Welcome back to more Dream Matches! This one features a mostly WCW-themed assortment of bouts, but with things varying over the years. First off, it’s Arn Anderson vs. Paul Ordnorff, pitting two of the great heel talkers against each other, but while Arn was a babyface Horseman! Disco Inferno defends the WCW TV Title against Booker T on Nitro while the announcers can only talk about the Hogan/Sting match the previous night!
Then it’s a true mixing of the eras, as Rey Mysterio Jr. takes on early ’90s workhorse Pat Tanaka, who’s doing a kung-fu gimmick on a WCW D-Show in 1996! A request, as the Heavenly Bodies face Virgil in his “Teaming With a Jobber” era, with job guy Mike Bell as his partner! And then it’s TWO Tatanka vs. Blake Beverly matches, as they fill TV time with the solo Blake on the JTTS squad five months apart!
ARN ANDERSON vs. “MR. #1DERFUL” PAUL ORNDORFF:
(WCW TV, 10/6/1993)
* This is an authentic Dream Match, but against a weird couple of dudes, as both are largely career heels. Both look like very unpleasant dudes, and Col. Rob Parker & The Assassin are watching for some reason, the latter coming down to Paul to help deal with the “Paula!” chants (lol those are still happening in 1993?). I guess that makes Arn the babyface here. Arn’s in red/black trunks & Paul’s in black.
They trade basics to start, Arn hitting shoulderblocks but Paul working his arm. Arn chases him after a dirty break from Orndorff, but clotheslines the post and it’s more arm work. Orndorff scissors the arm and does some unique stuff (like the old toehold “fallback” move but on the arm), but the fans are pretty dead for this slow work. Nobody even reacts when Orndorff yanks on the ropes for leverage- actually wait, one little girl is real pissed off about that and another kid is trying to convince the ref. They mess up a back body drop and cover pretty quickly, Paul back to the arm, but Arn gets a sleeperhold. Paul falls back on him and again uses the ropes during an armbar and stomps on it- Arn fires back with a clothesline and dodges a 2nd-rope splash. He readies a DDT near the ropes so Assassin can grab his leg, and fires with left hands on Arn, then drops Steve Austin from off-camera, as “Stunning Steve” bolts into the ring and that’s a DQ at (11:12)- Arn wins. haha now how did I know this 11-minute armbar match was gonna end with a fuck finish? Arn gets his ass kicked by both guys until Paul Roma saves his fellow Horseman.

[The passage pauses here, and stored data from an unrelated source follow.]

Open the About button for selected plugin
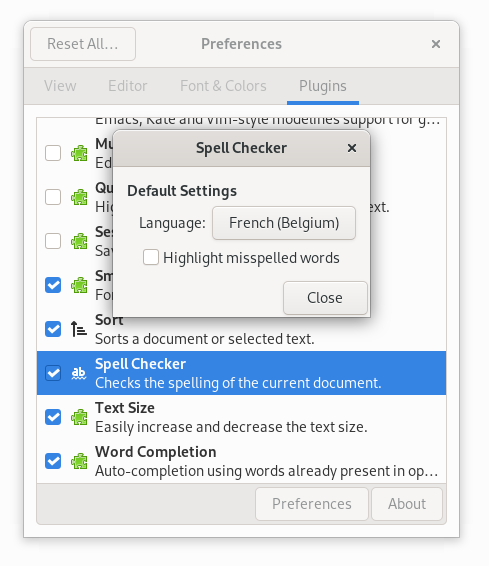 (x=407, y=504)
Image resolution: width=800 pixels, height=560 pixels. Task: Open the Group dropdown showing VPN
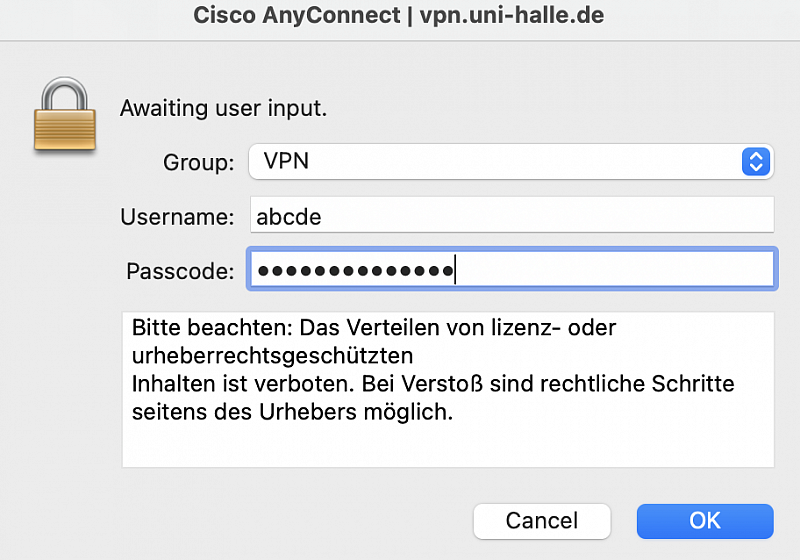click(x=511, y=162)
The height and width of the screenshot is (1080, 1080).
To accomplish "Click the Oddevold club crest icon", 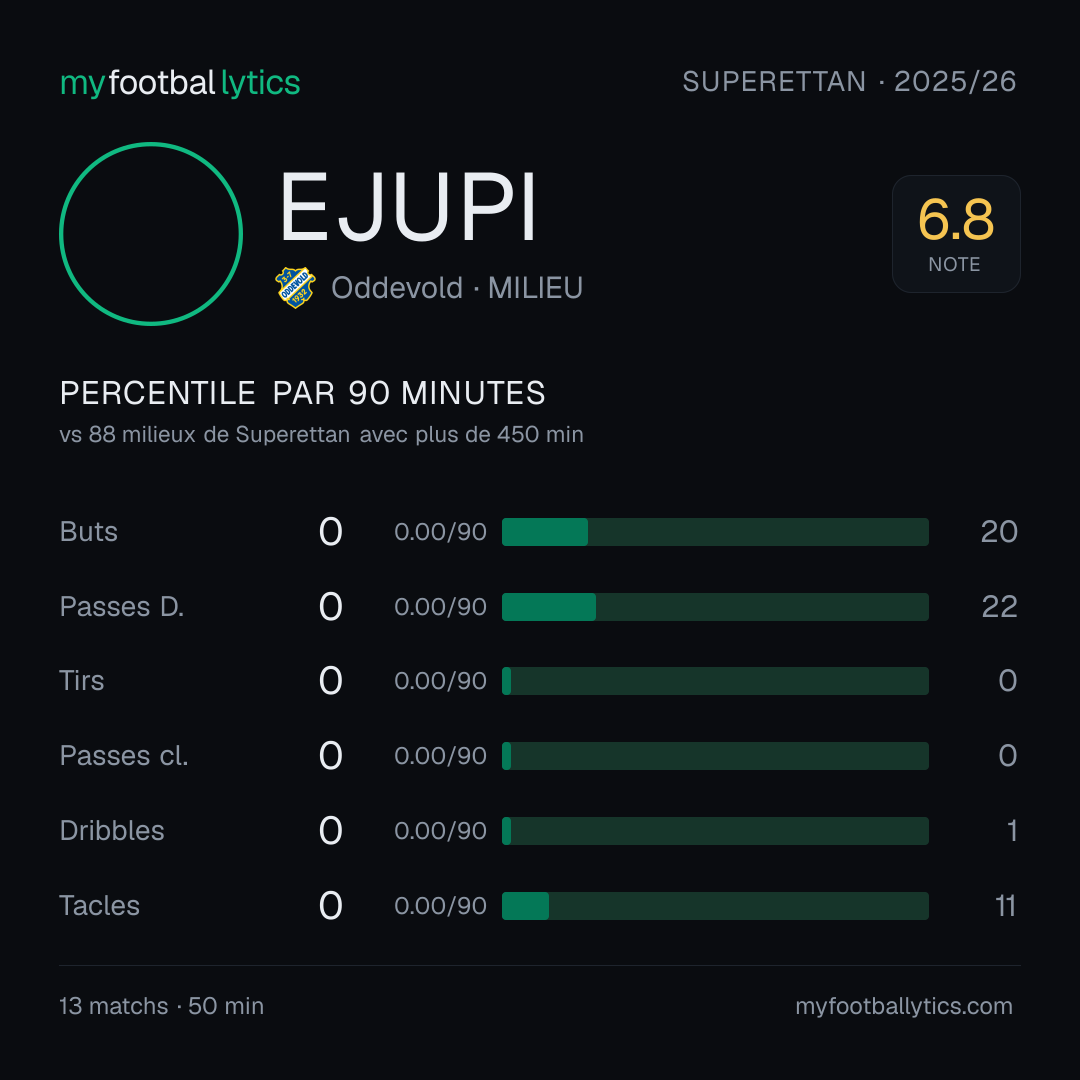I will point(295,288).
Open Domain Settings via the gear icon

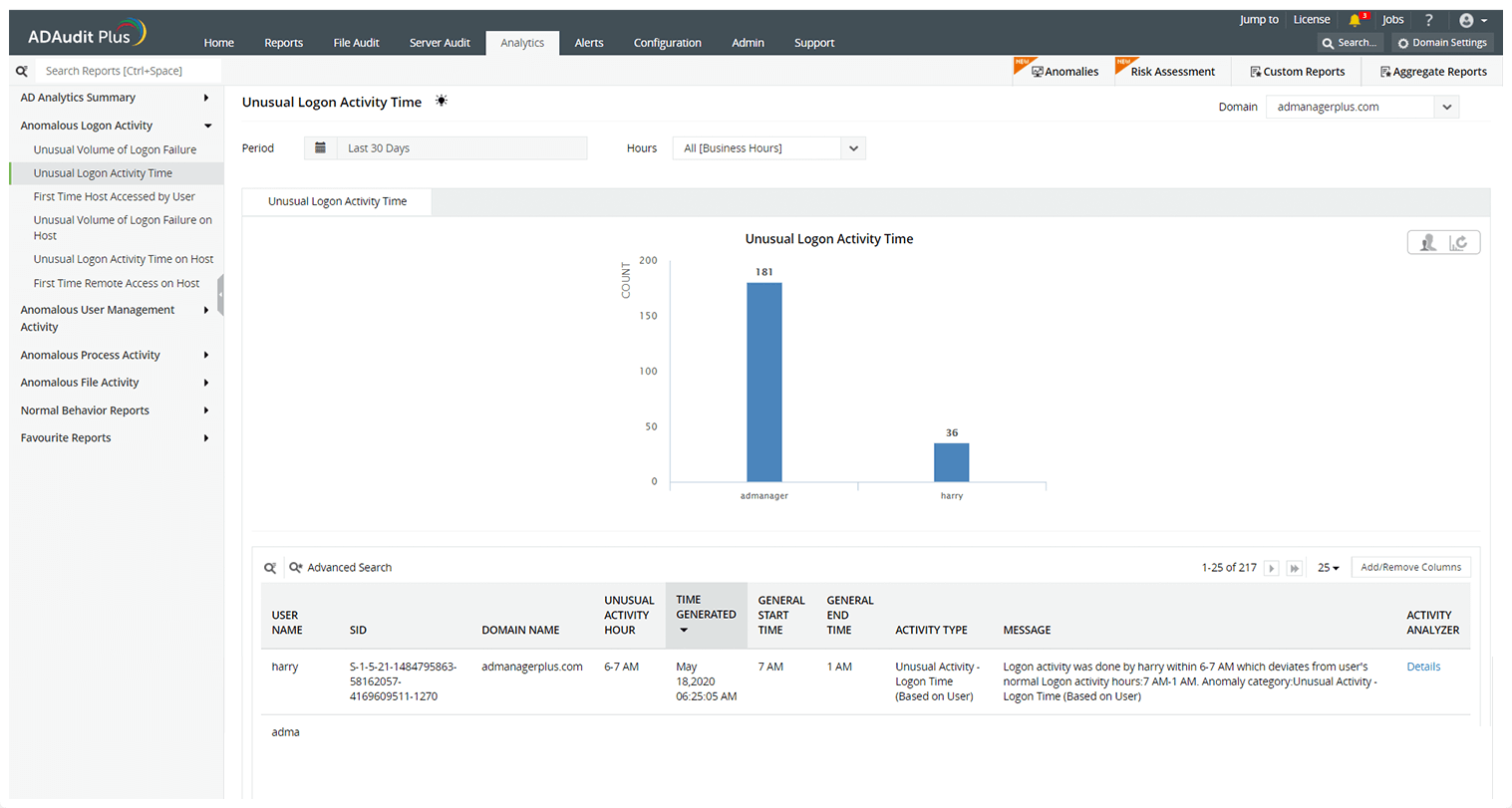point(1442,42)
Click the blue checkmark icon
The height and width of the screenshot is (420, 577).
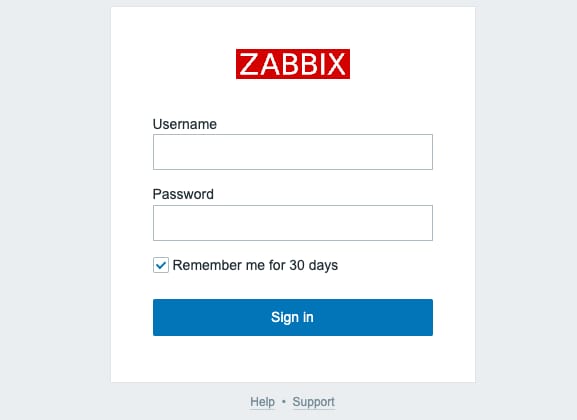(x=161, y=265)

This was SO BORING- technically proficient and all the moves were applied well, but it’s mostly just Paul staying on the arm and cheating, with an appropriately dead crowd who can’t even get worked up over using the ropes. And then Austin runs in while Arn gets only the merest advantage (a couple of left hands and Austin has to save Orndorff?).
Rating: 3/4* (just an endless submission hold with a bunch of little else)

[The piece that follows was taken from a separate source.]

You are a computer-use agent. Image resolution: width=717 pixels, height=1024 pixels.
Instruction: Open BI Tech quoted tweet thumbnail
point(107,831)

Disco Inferno is an all-time Comedy Doofus wrestler… but OH GOD when he actually starts trying to have a real match…
WCW TV TITLE:
DISCO INFERNO vs. BOOKER T:
(Monday Nitro, Dec. 29th 1997)
* This is the night after the infamous ’97 Starrcade, where Hogan/Sting’s finish was buggered and WCW ruined 2 years of build for an angle. We’re right at the top of the show, which means OF COURSE all the commentary can talk about is Hogan/Sting, and Disco, still TV Champion (he’d beaten Saturn for his second run on Dec. 8th) heads out there with his comedy schtick (Stacy Keibler can be seen dancing in the crowd 26 seconds into this clip, long before she’d join the company as a Nitro Girl). Disco’s wearing orange flared tights, which definitely makes him stand out the further into the ’90s you get. Booker, meanwhile, is in the “just some guy” zone as Stevie Ray has just been injured and so Book joins WCW’s cavernous midcard. Or so we thought! He’s notably still in Harlem Heat gear, with the loose fit. And its PURPLE!

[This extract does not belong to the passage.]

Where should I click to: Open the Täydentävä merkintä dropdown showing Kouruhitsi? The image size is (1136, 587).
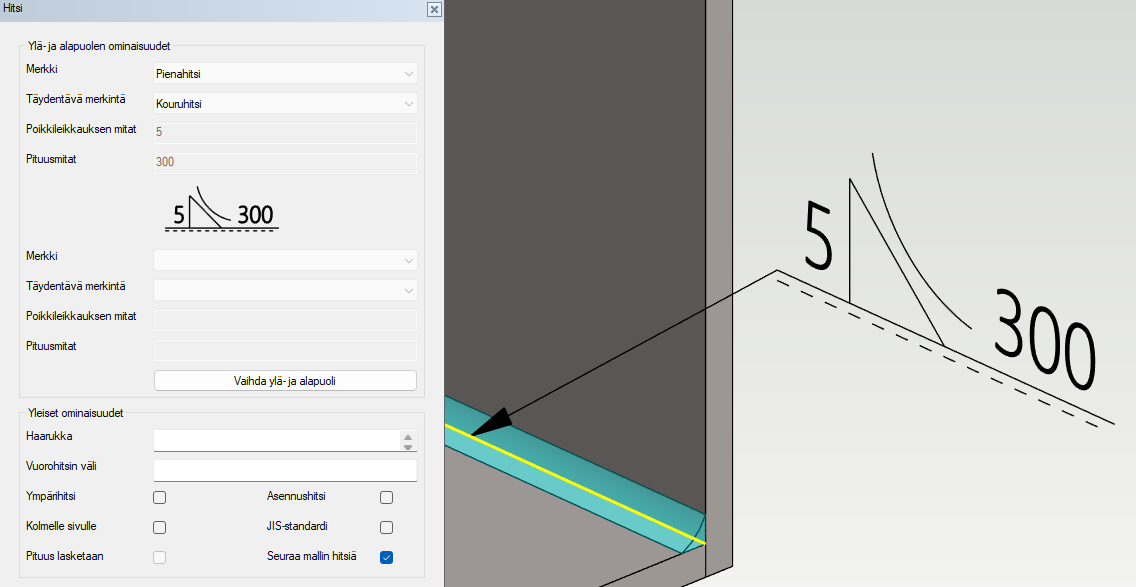[x=284, y=103]
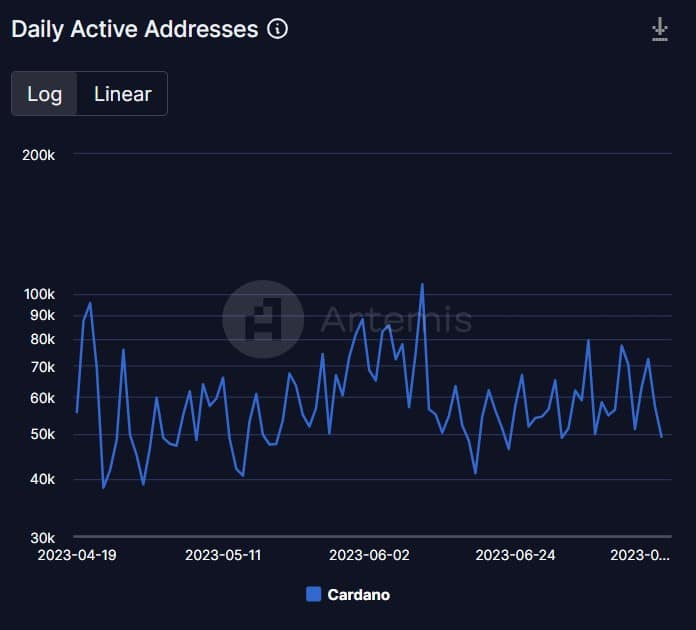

They trade arm stuff and Booker does his clothesline hiptoss reversal and nukes Disco with a back elbow for two. Disco dodges an elbow and celebrates, so Booker spins up (it has no name yet) and blasts him with the Harlem side kick. Disco bails and goes into the guardrail as Bobby says it’s like Booker has been wrestling singles for years, putting him over as not needing to get used to having no partner to tag. Disco catches him back in with a rope-assisted stunner and does some weak offense, but takes a HUGE bump on a Cactus clothesline, banging his head on the apron and his ass on the floor. Booker goes into the rail a few times as Disco kills time, and a back elbow gets two- he calls spots with a chinlock and knees Book, then does ANOTHER chinlock and a neckbreaker to stop another comeback. Booker finally gets a big forearm shot to put them both down, and catches Disco with a roundhouse kick in the corner, a side slam, and the Harlem Hangover (somersault guillotine legdrop) and the commentators are stunned- Booker is the new TV Champ at (6:57)! Stevie Ray comes out to celebrate with him and we’re off to the races on Booker.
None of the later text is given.